Lemahnya realisasi pendapat pajak pada dua bulan terakhir membuat defisit anggaran diprediksi semakin melebar. Namun disaat ekonomi domestik dan global belum sepenuhnya pulih, pemotongan anggaran bukanlah jalan terbaik. Menurut peneliti CORE Indonesia, Adhamaski Pangeran, ada beberapa peluang yang bisa dimanfaatkan untuk membiayai defisit anggaran. Pertama, penerbitan obligasi. Ditengah angin investasi yang mengarah ke negara emerging market pemerintah perlu menerbitkan obligasi dengan tenor jangka pendek untuk membiayai anggaran hal ini dilakukan karena porsi obligasi pemerintah dengn tenor 1-3 tahun masih di angka 14,3% dari total obligasi Indonesia. Masih lebih kecil jika dibandingkan dengan negara di kawasan Asia lainnya yang sudah mencapai 20%, menurut Adham, ruang untuk penerbitan obligasi jangka pendek masih sangat besar. Dengan terbitnya obligasi bertenor jangka pendek diharapkan imbal hasil dapat turun dan pasar obligasi Indonesia menjadi lebih berkembang.

Kedua, melakukan reformasi belanja, baik dari sisi efektivitas maupun efisiensi. Dengan syarat tidak mencederai tujuan pembangunan nasional. Setelah dua upaya diatas, upaya terakhir yang dapat dilakukan pemerintah ialah dengan membuka kemungkinan pelebaran defisit anggaran. Tentunya pelebaran ini defisit ini tetap dilakukan secara hati-hati agar negara tetap memiliki penyangga fiskal yang kuat. Acuan lain yang juga perlu diperhatikan ialah indikator ketahanan fiskal Indonesia dalam jangka pendek (primary gap) yang memperhitungkan berapa suku bunga riil, pertumbuhan ekonomi riil, jumlah utang baru, juga keseimbangan primer pada anggaran fiskal. Berdasarkan perhitungan CORE, ketahanan fiskal Indonesia dalam jangka pendek masih berada pada zona aman. Artinya, masih terdapat ruang fiskal untuk meningkatkan belanja tanpa memperburuk ketahanan fiskal.

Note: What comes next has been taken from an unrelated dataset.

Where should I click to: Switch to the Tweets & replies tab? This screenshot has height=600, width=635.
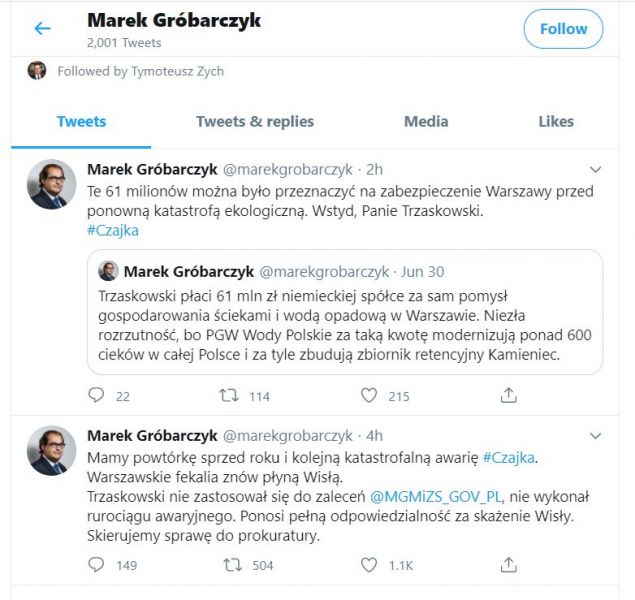255,122
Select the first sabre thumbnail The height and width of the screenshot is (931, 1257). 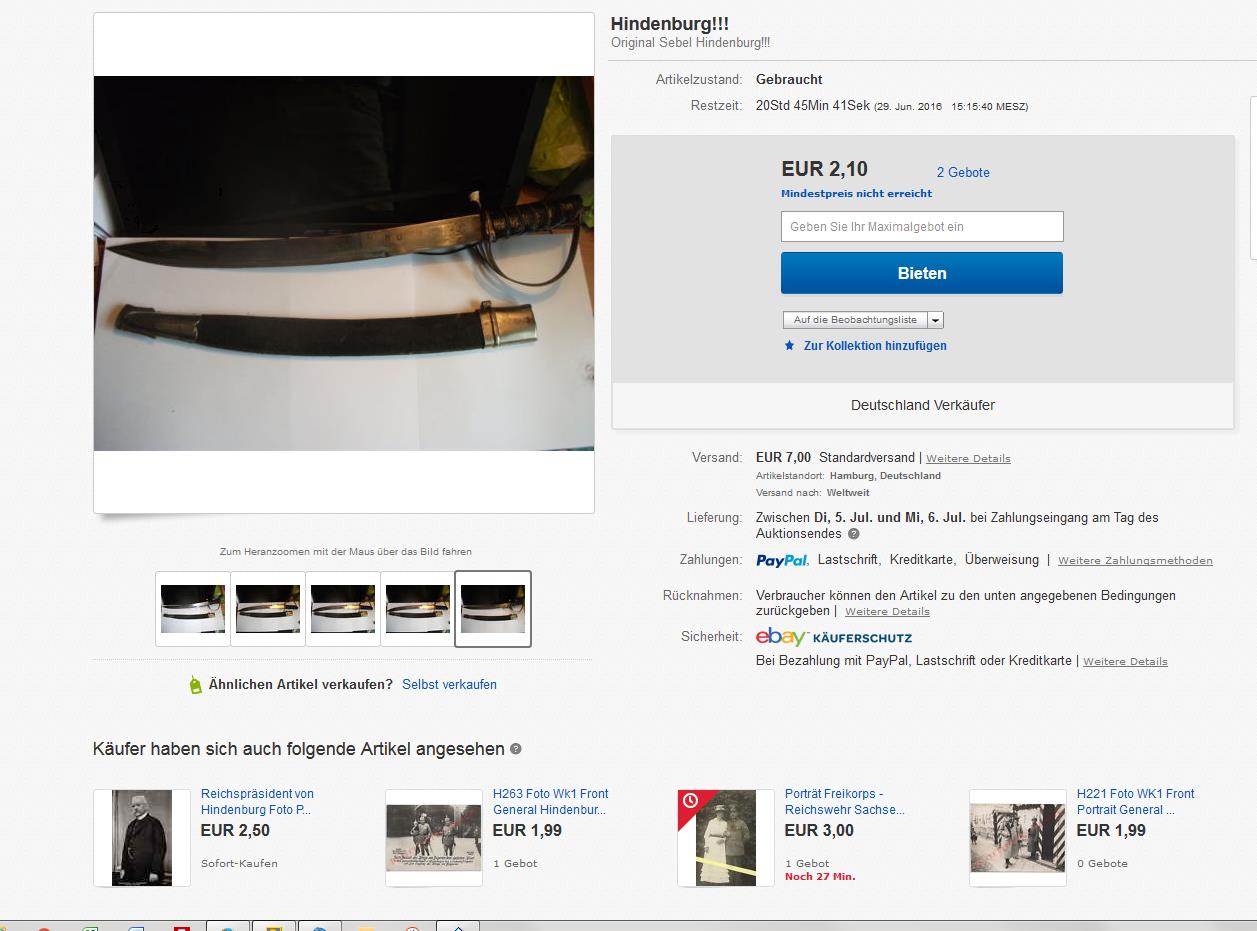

Pelebaran defisit anggaran tentunya harus dikelola dan diarahkan untuk mendorong aktivitas ekonomi. Karena saat ini defisit anggaran masih diberlakukan untuk membangun infrastruktur, maka yang harus digenjot oleh Pemerintah adalah potensi peningkatan pendapatan pajak di masa depan, ketika infrastruktur yang dibangun telah beroperasi.